I train on a 42 x 11-23. Unless you encounter downhill sections miles long, it's a perfect training set-up.


----------



## argylesocks (Aug 2, 2004)

pretender said:


> 42x12 with road tires is 92 gear-inches. At 90rpm, that's 25mph. At 105rpm, 28.7mph.
> 
> Unless you have the time trial result to back it up, I call B.S. on your "real training".



oh boy.. i love when people call BS on anything they don't agree with. i didn't say you couldn't do it... I just think that if a single ring was optimal for "real training", then you would see all road racers switching over to a single 42 ring. why bother with a 53, right?

you guys don't do any sprint work? and there are no climbs where you live? no mid-week training races? fast group rides?

again, of course you can get your training done with a single 42 ring.... I just think there will be times you are wishing you had a 53, when you are on the road.


----------



## pacificaslim (Sep 10, 2008)

pretender said:


> 42x12 with road tires is 92 gear-inches. At 90rpm, that's 25mph. At 105rpm, 28.7mph.
> 
> Unless you have the time trial result to back it up, I call B.S. on your "real training".


The problem I'd have wouldn't necessarily be the high gear, it'd be the low gear. I'd never pedal up the hills around here in a 42-27. Especially off-road. Even if I wanted to subject my knees to mashing that gear, I'd likely have to stand up and then the skinny cross back tire will spin out in the dirt.


----------



## dasams (Oct 6, 2009)

pacificaslim said:


> The problem I'd have wouldn't necessarily be the high gear, it'd be the low gear. I'd never pedal up the hills around here in a 42-27. Especially off-road. Even if I wanted to subject my knees to mashing that gear, I'd likely have to stand up and then the skinny cross back tire will spin out in the dirt.


You raise a good point about training vs racing. I have a triple in which I replaced the 53 with a chain guard and race on a 42 'single'. The 30 is still there for training on the steep climbs but has never been used in a race. IMHO, a bike set-up like this is near optimal and I find the gearing more useful than the typical two ring cross set-up of 34/48 or whatever. dave


----------



## seahuston (Sep 2, 2005)

Hmm, didnt think that the racing vs training would bring up so much disagreement.
I'm with Argyle on this one. 28.7 max speed at 105 RPM is pretty slow considering that roads are more than just flat and sprint workouts (perhaps not unanamous) and even short (1-2 min) efforts can get up around 30 mph. A 46x12 at 105 RPM is 31.5 MPH which is still a bit slow for a sprint. 
I guess training could be done single but I think I would get frustrated during intervals when factors such as slope/wind made me unable to pedal or put out consistent power. I am not saying it wont happen with a 46x12 but it would be less likely. 
The low end is not so much effected as a 38/39x25 will give about the same speed as a 42x27 from my findings with a gear calculator.
(edit)Went back and looked at my data, 105 is not an accurate sprint cadence for me as I tend to spin higher. Even so I spin out the 46x12 most of the time in these workouts so I imagine a 42x12 would spin out earlier.

## [What you will do]
1: Extract the passage of the chainring thread starting at "You raise a" and ending at "so much disagreement.".
2: In the chainring thread, what did dasams put in place of the 53 on the triple?

## [Collected material]
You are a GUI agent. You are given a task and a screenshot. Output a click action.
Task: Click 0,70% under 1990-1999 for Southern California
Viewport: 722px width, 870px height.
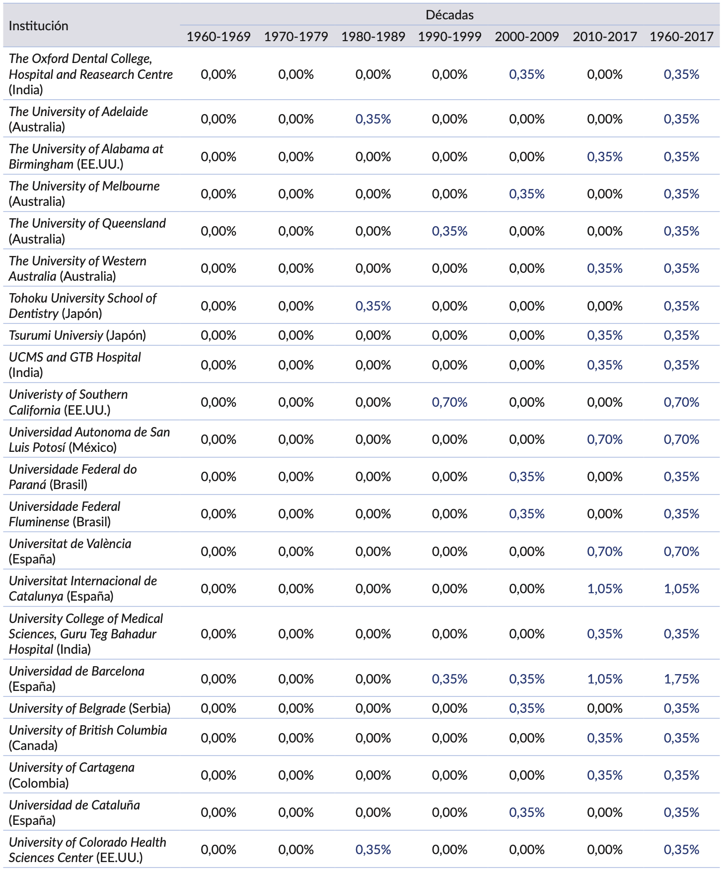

## [Task solutions]
1:
You raise a good point about training vs racing. I have a triple in which I replaced the 53 with a chain guard and race on a 42 'single'. The 30 is still there for training on the steep climbs but has never been used in a race. IMHO, a bike set-up like this is near optimal and I find the gearing more useful than the typical two ring cross set-up of 34/48 or whatever. dave


----------



## seahuston (Sep 2, 2005)

Hmm, didnt think that the racing vs training would bring up so much disagreement.

2: A chain guard.